Image ID. Looking for community input. - Commons-l

4 Dec 2006

Someone came to me with an image they believed they obtained from
commons but where unsure of exactly where they found it...

I was eventually able to locate the image, but it took a lot of work.

Had the image been deleted for copyright problems it would have been
nearly impossible but it is in exactly that sort of situation which we
may need the ability to find the image the most.

I have locally a database of image fingerprints (quantized color
histograms) which could be used to locate images... it didn't work for
this case because the image was newer than our last image backup
(which was last year). It might be useful but it's not a complete
solution.

I wanted to get input from the community on a couple of actions we
might like to take to improve the situation in the future:

# On upload we could attach the URL the image was uploaded as to the
image in an EXIF tag.  There are a great many EXIF tags defined and
I'm sure we could find a fitting one. This would only work for .JPG
but it would be easy to implement.  As a separate topic, we should
consider adding license data to our exif tags (I do it for my images,
but we should perhaps do it more generally.   This would be fairly
easy to do and I don't think this would be controversial, although
there would be some complexity with respect to image moves once we
gain that ability in the future.   Does anyone object to this?

# We could also add the same in the PNG comments... although such use
of png comments is non-standard .. I don't think it would break
anything. Anyone have any thoughts on that?

# We could add some RDF tags to SVGs for the same purpose, although I
think the PNG rasterizations of SVGs would be more important.

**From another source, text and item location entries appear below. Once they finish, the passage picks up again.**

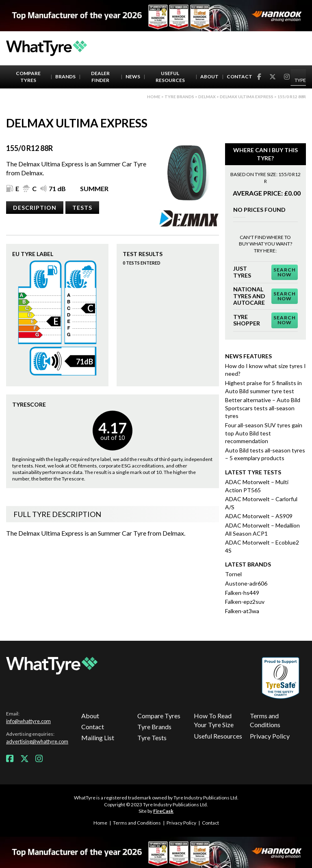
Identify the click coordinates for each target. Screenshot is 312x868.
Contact (239, 76)
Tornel (233, 574)
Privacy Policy (270, 736)
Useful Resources (170, 77)
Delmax (207, 97)
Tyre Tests (152, 737)
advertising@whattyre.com (37, 741)
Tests (82, 207)
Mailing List (98, 737)
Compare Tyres (28, 77)
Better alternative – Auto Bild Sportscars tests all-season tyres (262, 408)
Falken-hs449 (242, 592)
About (209, 76)
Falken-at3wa (242, 611)
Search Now (284, 272)
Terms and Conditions (265, 720)
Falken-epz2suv (245, 601)
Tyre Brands (154, 726)
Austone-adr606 (246, 583)
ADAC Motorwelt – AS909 (259, 516)
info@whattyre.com (28, 721)
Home (154, 97)
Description (35, 207)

# Finally, something that might be somewhat controversial:   I think
it would be a good idea to add some text to the (raster) thumbnail
image on the image page. My idea is that we would add an extra white
area below the image large enough to contain a line of text which
mentions where the image came from. This would have a two fold
benefit: 1) it would encourage people to use the full resolution image
for reuse, 2) it would cause automated scraping processes which hit
our image pages to preserve human readable tracking information.
Unlike a classic watermark this addition could be removed via
cropping.  Technically this would require just a few more arguments to
imagemagik during thumbnailing, but we'd have to make a few other
changes to handle smaller images and to treat the image page thumb
differently from other same-sized thumbs.

In general I think we need to think about how to push our metadata
into the image files themselves. Only if the metadata is embedded in
the images will downstream users have a hope of keeping track of the
images. If the rest of the world did this our lives would be much
easier, so let us do on to other as we would have others do onto us.